Existence in my world was getting rough- with no percievable end in sight. I was crumbling quickly. Thankfully it was Saturday, and Husband would be home. I had all day to do the jobs at hand but with the luxury of my emotional cushion to catch me when my feet got wobbly.
I went to the bakery and got a cupcake.
It was raining.
I spent too much money on junk we don’t need.
I left a lot of stuff undone.
The kids galloped in and out of the rooms I was in- blessedly oblivious.
Meals were prepared, and night came.
We find ouselves propped up in bed, poised for prayer or a movie or sleep on many nights. This is our window of opportunity for one of us to melt. I say one of us because each of us has been blessed with an innate ability to be okay when the other isn’t.
This night it was my turn.
The kids, the marriage, the house, the weather, the race, the finances, the church, the family, the friends. All demanding my heart and mind which was completely unavailable.
Husband/Cushion had the gift to contain the melting mess that was overflowing out of me. He took me into his arms and said those words.
“You cannot possibly solve any of that right now. Just be here, in this moment, with me.”

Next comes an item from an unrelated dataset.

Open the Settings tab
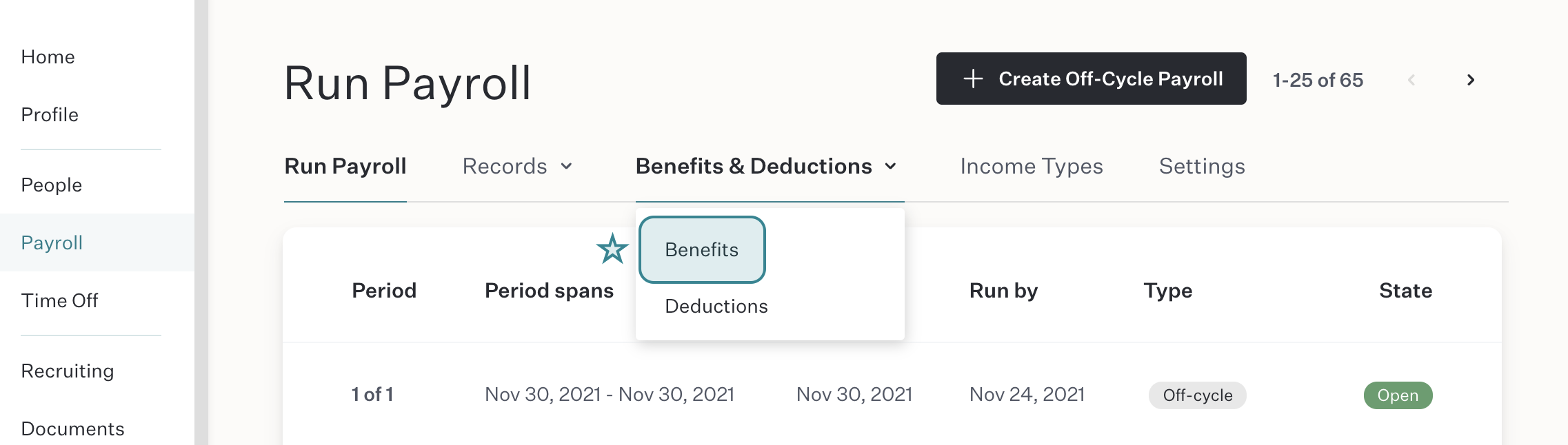 1200,166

I began to argue, as I have always done in the past. But for some reason, I listened.
The last week has been the best run of good days I can recall.
Last night we had a small hiccup, but it didn’t kill me as it may have threatened to do in the past. I knelt and asked for the help I needed to make it a good night- to not rob the kids of yet another holiday festivity. However, I didn’t just sit there and wait for the goodness to come to me. I meditated and laid out the path I would most like to take to arrive at my destination: this is what I want to have happen, and this is how I think I can get there.
As I told God about my plans, the feeling came. The sweet, exhilirating pure love that only He can show to me.
I’m not powerless in directing my life- as much as I would like to be. I’ve given God too much responsibility and the subsequent blame for my failures.
It was only carving pumpkins. But because of my own brain, my own power, and God’s love, it was a great night.
And when Husband began to melt, I was there to catch the drips.
Just be here, in this moment, with me.